The fashion industry is responsible for around 10% of global emissions, leading some brands to take stock of their disproportionate carbon footprint, according to the World Bank.

New Balance Athletics operates three factories in Maine and is committed to being net zero by 2050. The company’s factories produce thousands of sneakers every day.

An MIT life cycle assessment estimates that producing a single pair of running shoes generates 30 pounds of carbon dioxide emissions. That’s because it’s an energy-intensive process that uses petroleum-dependent cotton, leather, and polyester. It also generates a lot of waste.

John Stokes, corporate sustainability director, said New Balance aims to change that.

“Broad reduction pathways are really about energy efficiency and renewables in our own operations, but more importantly in the supply chain,” Stokes said. “That’s where a lot of our shows are, in that element of the scope 3 supply chain.”

Stokes said New Balance will use 100% renewable electricity in its domestic and global operations by 2025 and reduce its greenhouse gas emissions by 50% by 2030. In Maine, four large community solar contracts coming online later this year will help the company achieve its goals.

“The state believes that we need to get to net zero as a state,” said Steve Hudson, an attorney at Preti Flaherty and a member of the state’s Industrial Innovation Task Force. “When we can, we’re reducing emissions while maintaining the kind of jobs that are important across the state, especially in our most economically disadvantaged rural areas.” It’s important to do that. »

This task force is charged with helping Maine businesses reduce their carbon footprint so the state can be carbon neutral by 2045.

Across its global operations, Stokes said each country’s unique infrastructure and regulations dictate how renewable energy goals will be met.

“The industry as a whole has this opportunity to map the entire supply chain to understand where the impact reduction hotspots are and strategically address these challenges with programs that enable energy savings and of water on a scalable basis,” said Kurt Kipka of the Apparel Impact Institute. , an organization that evaluates manufacturing processes and identifies energy and water savings.

New Balance said five of its suppliers in China and Taiwan have worked with the Apparel Impact Institute to implement energy and water programs that have resulted in greenhouse gas reductions of nearly $5,500. tonnes of carbon dioxide and fresh water savings of over 1.3 million cubic meters.

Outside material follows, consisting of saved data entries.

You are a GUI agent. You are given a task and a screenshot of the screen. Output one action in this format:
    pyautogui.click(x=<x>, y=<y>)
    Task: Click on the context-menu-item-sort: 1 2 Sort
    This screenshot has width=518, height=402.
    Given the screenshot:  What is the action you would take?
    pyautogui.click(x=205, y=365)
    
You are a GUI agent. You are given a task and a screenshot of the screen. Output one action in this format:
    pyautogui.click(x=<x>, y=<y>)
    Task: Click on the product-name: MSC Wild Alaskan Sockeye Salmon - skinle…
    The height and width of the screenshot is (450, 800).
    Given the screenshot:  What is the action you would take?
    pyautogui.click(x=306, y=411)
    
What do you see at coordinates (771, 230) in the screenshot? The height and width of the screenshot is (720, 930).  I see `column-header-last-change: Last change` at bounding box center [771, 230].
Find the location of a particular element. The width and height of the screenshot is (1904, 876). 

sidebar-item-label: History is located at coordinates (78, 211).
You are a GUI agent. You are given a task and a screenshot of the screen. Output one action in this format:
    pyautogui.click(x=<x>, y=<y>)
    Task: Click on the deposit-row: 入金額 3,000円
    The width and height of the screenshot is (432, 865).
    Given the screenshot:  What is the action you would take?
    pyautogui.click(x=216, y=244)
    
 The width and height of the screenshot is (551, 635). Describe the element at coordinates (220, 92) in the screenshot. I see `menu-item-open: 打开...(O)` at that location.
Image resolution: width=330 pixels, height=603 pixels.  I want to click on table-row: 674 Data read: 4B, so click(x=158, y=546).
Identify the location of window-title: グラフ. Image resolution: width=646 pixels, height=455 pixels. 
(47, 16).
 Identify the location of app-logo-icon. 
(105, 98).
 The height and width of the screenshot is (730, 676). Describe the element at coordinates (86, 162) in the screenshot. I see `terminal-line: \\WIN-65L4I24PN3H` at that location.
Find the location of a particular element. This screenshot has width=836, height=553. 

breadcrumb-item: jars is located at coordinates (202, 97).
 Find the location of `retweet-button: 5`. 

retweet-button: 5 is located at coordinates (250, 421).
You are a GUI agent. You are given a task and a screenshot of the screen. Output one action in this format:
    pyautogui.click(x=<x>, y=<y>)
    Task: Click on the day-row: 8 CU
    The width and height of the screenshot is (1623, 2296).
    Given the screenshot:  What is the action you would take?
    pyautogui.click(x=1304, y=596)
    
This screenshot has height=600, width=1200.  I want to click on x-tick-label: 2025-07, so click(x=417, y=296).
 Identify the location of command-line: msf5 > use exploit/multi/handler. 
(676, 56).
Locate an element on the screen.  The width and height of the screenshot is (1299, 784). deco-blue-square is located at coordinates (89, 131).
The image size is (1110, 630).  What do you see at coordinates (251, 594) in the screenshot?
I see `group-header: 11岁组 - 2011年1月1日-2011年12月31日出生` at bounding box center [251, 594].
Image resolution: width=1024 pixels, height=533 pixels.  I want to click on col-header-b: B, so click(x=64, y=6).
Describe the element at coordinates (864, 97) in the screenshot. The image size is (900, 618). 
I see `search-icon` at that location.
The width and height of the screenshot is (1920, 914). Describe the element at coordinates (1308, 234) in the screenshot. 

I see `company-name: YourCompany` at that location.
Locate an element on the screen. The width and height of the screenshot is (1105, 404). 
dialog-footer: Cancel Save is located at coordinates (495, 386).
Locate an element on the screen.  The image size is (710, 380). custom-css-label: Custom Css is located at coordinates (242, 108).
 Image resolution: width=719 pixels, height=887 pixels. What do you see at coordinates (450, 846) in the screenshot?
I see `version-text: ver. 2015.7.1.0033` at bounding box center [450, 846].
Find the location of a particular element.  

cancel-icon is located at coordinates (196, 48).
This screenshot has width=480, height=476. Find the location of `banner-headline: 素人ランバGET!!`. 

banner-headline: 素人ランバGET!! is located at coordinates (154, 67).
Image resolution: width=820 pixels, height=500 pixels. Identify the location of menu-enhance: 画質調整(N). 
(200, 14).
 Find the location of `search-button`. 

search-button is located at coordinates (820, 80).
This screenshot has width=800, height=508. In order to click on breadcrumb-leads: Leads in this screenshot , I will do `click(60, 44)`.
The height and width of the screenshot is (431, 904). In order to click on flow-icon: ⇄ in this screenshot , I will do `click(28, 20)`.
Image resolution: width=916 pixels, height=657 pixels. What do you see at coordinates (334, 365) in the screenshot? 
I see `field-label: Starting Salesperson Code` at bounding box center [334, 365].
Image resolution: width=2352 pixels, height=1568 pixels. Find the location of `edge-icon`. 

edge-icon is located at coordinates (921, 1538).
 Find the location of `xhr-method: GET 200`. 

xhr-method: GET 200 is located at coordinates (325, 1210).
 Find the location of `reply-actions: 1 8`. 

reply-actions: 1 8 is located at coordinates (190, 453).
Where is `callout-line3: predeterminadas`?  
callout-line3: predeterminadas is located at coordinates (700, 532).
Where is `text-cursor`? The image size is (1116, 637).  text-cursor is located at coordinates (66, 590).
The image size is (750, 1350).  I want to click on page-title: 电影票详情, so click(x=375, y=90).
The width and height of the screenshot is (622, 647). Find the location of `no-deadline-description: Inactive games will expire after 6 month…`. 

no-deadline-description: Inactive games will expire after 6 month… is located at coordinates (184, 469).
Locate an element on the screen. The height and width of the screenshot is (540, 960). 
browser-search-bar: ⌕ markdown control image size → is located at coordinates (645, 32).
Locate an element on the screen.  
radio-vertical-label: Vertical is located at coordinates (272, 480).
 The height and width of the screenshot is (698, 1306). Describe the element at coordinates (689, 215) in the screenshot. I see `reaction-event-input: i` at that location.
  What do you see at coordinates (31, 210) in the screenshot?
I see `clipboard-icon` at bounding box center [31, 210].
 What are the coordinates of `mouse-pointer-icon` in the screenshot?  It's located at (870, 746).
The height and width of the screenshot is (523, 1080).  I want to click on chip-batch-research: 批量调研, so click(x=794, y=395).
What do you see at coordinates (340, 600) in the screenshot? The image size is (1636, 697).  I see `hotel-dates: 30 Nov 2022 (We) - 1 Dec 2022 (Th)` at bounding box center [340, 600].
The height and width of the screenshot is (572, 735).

Stokes said the company will also change some of its materials to 50% recycled polyester and 100% preferred leather from chrome-free tanneries by 2025. New Balance sources its leather products from ranches of livestock in the Midwest that rely on regenerative agriculture to improve soil health. as well.

“It’s a once-in-a-lifetime opportunity to participate in something that creates a better condition at the end and our participation in that leads to improvement,” Stokes said. “We are leaving the environment in better shape than when it started and those opportunities are quite rare.”

Ratings of New Balance’s sustainability claims vary. The nonprofit Carbon Disclosure Project rates companies on their emissions targets and performance, and assesses their commitment to environmental action and transparency. New Balance submitted its climate change plans to the CDP for the first time last year. A spokesperson for the nonprofit, Simon Fishweicker, said the company’s score was private due to its first filing status, but added that in general, to get a better score , emissions are essential.

“Digging into those emission reductions, where we really give the most credit in terms of emission reductions is when you can demonstrate that those reductions come from emission reduction activities or increased energy renewables,” Fishweicker said.

New Balance said it has implemented 35 climate change initiatives as of 2020 and reduced its annual carbon dioxide emissions by about 8,300 metric tons.

But in February, Good on You, a group of scientists, writers and developers that calls itself “the leading source for rating fashion brands,” gave New Balance a “not good enough” environmental score. The group said New Balance uses renewable energy and environmentally friendly materials, but does not use water reduction initiatives in its supply chain.

In response, Stokes said the company needs to do a better job of speaking publicly about its work to tackle climate change, including water use.

“I think New Balance is part of a group of leading brands that take these issues seriously and invest significant time and resources to understand and make changes not just for our brand, but to improve the industry in whole,” Stokes said.

New Balance recently announced that starting this spring, 19% of its shoes will meet the company’s Green Leaf Standard, which means shoe uppers are made with at least 50% of preferred materials, such as recycled polyester and chrome-free leather. Stokes said New Balance wants to appeal to younger consumers who are looking for sustainably produced products and are willing to pay a little more for them.

But whether companies like New Balance are held accountable for meeting their net-zero emissions goal is another question, said David Carlin of the United Nations Environment Programme.

“The UN has just launched an expert group that will assess and review net zero commitments,” Carlin said. “But again, the enforcement mechanism remains a mechanism that remains somewhat open.”

Carlin said that as more countries impose net zero compliance, he thinks penalties will follow for those who don’t meet the targets.

Stokes said he understands the pace may seem slow in the race against climate change, but New Balance is committed to making meaningful improvements and knows the world is watching.

This article appears through a media partnership with Maine Public.